How States Use Electronic Death Reporting with SSA

Beyond the Numbers

Tuesday, August 15, 2017
Posted by: 
Xavier Welch, OIG High School Intern

To ensure program integrity, SSA depends on death reports that are accurate and timely.

SSA uses death information to stop payments to deceased beneficiaries; however, if SSA never receives death information for beneficiaries or recipients, then payments could continue to the deceased person’s financial account.

Also, without death information, a person could commit fraud and continue to collect payments intended for the deceased, and it could affect other agencies that depend on SSA’s data.

SSA receives death reports from many sources, including friends and family members of the deceased and funeral homes; for several reasons, those reports might not always be completely accurate or provided to SSA in a timely manner.

Through the Electronic Death Registration, or EDR, reporting process, SSA and the states aim to improve the accuracy and timeliness of death information.  Under EDR, states verify Social Security numbers and other identifying information with SSA at the beginning of the death registration process, improving the accuracy of SSA’s payment and death records.

The Department of Health and Human Services provides the states with funding to establish EDR.  Currently, 44 of 50 states, as well as New York City and Washington, D.C., have implemented EDR, as shown in the map below.  (Mississippi became the 44th EDR state in July 2017.)

Our auditors recently reviewed states’ use of EDR.  The audit report provides information on the use of EDR at this point.  In summary, there is room for improvement with EDR use.  For example, our auditors reported that not all states with EDR are reporting death information to SSA within the preferred time of five days after the death, even though the majority of EDR states report more than 60 percent of deaths through EDR.

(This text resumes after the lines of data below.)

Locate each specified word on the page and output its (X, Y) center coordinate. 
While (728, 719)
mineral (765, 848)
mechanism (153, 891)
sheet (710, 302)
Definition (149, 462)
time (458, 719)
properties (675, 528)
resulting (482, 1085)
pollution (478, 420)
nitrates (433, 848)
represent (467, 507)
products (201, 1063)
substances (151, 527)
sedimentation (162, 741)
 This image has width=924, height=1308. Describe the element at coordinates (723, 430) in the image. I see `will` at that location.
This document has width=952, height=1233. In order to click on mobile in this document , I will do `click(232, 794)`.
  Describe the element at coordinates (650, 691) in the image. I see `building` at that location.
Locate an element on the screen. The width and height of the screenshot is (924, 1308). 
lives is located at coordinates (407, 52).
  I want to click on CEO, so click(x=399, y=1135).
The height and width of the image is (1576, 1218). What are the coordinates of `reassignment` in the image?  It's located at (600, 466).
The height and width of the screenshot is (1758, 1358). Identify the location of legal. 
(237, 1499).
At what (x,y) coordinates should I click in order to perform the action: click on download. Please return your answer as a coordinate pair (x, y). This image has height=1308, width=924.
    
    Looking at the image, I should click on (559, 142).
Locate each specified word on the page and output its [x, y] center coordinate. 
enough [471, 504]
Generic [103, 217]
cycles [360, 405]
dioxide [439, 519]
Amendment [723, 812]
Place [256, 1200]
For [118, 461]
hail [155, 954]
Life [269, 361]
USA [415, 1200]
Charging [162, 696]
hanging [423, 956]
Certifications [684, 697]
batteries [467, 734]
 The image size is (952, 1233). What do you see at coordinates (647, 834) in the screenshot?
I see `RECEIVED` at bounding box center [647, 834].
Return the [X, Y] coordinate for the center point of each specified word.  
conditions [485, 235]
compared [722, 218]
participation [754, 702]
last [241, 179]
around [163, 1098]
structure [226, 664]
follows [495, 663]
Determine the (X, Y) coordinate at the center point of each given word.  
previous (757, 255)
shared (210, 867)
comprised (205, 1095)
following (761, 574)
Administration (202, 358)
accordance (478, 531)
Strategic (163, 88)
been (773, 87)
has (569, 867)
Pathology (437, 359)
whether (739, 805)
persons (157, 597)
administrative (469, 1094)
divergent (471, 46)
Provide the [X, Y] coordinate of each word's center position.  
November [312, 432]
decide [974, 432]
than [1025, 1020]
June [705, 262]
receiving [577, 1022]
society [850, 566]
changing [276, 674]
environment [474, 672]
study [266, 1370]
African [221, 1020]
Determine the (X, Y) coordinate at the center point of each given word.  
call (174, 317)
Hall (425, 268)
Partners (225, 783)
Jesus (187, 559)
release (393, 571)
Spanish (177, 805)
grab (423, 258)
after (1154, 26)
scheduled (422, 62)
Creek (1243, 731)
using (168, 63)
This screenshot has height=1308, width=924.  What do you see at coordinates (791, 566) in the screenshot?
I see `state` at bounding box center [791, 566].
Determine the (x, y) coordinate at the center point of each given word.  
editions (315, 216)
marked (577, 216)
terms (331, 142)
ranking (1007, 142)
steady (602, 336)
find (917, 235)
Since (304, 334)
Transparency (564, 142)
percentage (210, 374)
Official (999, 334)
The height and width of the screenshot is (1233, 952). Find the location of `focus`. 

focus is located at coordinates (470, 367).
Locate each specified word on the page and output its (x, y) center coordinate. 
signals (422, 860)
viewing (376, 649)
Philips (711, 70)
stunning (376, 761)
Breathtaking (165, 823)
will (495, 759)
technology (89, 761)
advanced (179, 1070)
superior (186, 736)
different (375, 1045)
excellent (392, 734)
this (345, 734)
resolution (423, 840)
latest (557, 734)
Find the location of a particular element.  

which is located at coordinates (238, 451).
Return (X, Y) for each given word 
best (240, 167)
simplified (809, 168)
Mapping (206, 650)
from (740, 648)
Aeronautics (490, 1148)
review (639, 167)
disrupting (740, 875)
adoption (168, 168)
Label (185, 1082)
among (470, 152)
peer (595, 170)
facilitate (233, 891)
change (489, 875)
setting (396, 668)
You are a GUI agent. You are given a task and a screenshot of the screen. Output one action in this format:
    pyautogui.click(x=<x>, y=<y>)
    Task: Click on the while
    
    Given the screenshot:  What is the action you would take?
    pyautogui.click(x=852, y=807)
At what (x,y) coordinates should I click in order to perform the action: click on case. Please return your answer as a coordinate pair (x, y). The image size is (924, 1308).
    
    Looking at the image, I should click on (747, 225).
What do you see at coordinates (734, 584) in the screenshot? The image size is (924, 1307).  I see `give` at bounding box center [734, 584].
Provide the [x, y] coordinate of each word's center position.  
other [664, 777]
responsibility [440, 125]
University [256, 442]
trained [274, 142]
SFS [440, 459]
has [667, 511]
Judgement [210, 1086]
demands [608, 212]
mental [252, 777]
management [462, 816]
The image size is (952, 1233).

There are 19 states that can improve by reporting deaths to SSA within five days.  SSA asserts that receiving death reports timely leads to more complete, accurate death records.  The longer time passes between a death and the reporting to SSA, the more likely it is that the death report could be overlooked and lead to future administrative or payment errors.

Certain states utilize EDR effectively.  For instance, Indiana has reported over 90 percent of deaths to SSA through EDR.  With that high rate of reporting through EDR, Indiana also reports its death reports within 5 days over 80 percent of the time. 

This example shows the potential of EDR use, but some states could still do more with the program.  Georgia, for example, reports a good number of deaths through EDR, but the State has the lowest percentage of deaths reported within 5 days of death.  While Michigan has the lowest percentage of death reports using EDR, it submits reports within 5 days 35 percent of the time, ranking it ahead of Georgia.

If additional states follow Indiana’s lead with EDR and efficiently submit death reports to SSA, the agency could improve the completeness of its death records, and fraudsters would be limited in their attempts to seize deceased recipients’ Social Security payments.

Editor’s Note: Baltimore City high school student Xavier Welch drafted this post during his summer internship with the Office of the Inspector General.